China-Owned Gaming Group Playtika Eyes IPO After Sale Plan Collapses
Playtika Ltd., the Israeli online gaming company that was bought by a Chinese group three years ago, is seeking to list overseas after a plan to transfer the company to a Shenzhen-listed firm failed repeatedly, according to an announcement by the Shenzhen-listed company.
Shenzhen-listed Giant Network Group Co. Ltd. said it was abandoning a plan that would have seen it purchase Playtika from its current owner, an entity called Alpha Frontier Ltd., which is backed by a number of Chinese private equity investors. Giant cited Playtika’s plan to seek its own initial public offering (IPO) in an unspecified overseas market, according to the Monday filing.

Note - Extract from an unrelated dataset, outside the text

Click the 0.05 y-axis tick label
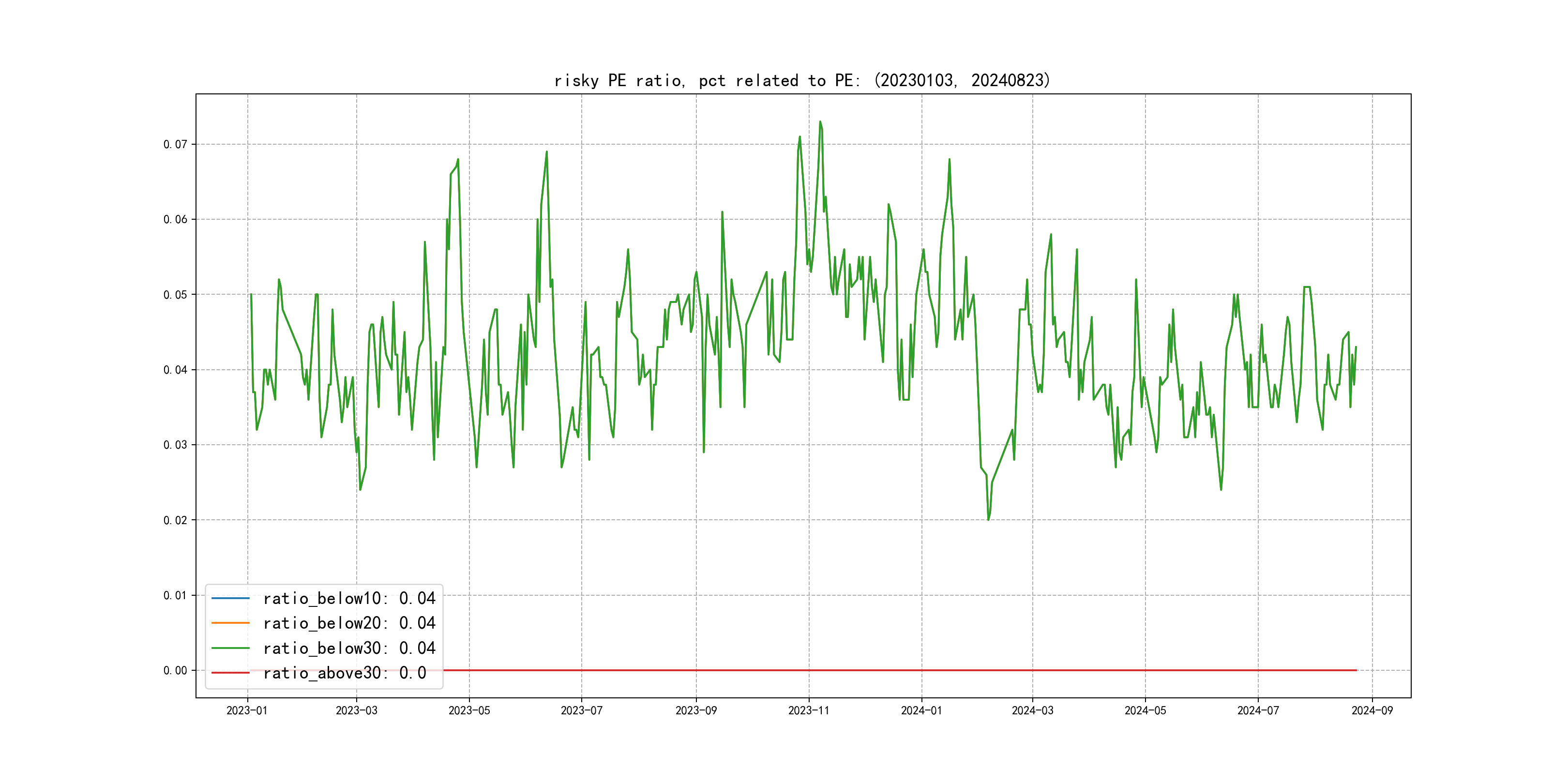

Giant was formerly listed in New York, but later privatized and re-listed in Shenzhen in 2016 as part of a broader wave of Chinese firms making similar homecomings in search of higher valuations from domestic investors.
Just a half year after that re-listing, Giant Chairman Shi Yuzhu formed Alpha with several other investors to pay $4.4 billion for Playtika, a former unit of U.S. gambling giant Caesars Entertainment that specializes in social card games for mobile platforms. Shi originally aimed to have his listed Giant ultimately take over Playtika, but that plan ran into repeated difficulties.
Shortly after Alpha was established, Giant launched its first attempt to buy Playtika in a 30.5 billion yuan ($4.3 billion) deal using a combination of new shares and cash. But that plan ran into headwinds after the stock exchange raised questions, and was abandoned two years later. About a year ago, Giant launched a second attempt that also valued Playtika at 30.5 billion yuan, using all new shares to pay. But again the deal was scuttled in July this year after the regulator raised questions, partly over the issue of whether Playtika was involved in gambling.
Giant announced a third attempt at the time it abandoned the second one, this time raising the value of the deal to between 40.5 billion yuan and 42.5 billion yuan. But that plan has now also been abandoned, according to the latest company announcement.
At the time the Alpha group was formed, Shi had made an agreement with the group’s other investors to buy back their shares if he was unable to complete the injection of Playtika or its assets into the listed Giant within 36 months, Caixin has previously reported.
A previous version of this story incorrectly characterized the regulator's response to Giant's proposed purchase of Playtika in July. The regulator raised questions about the deal.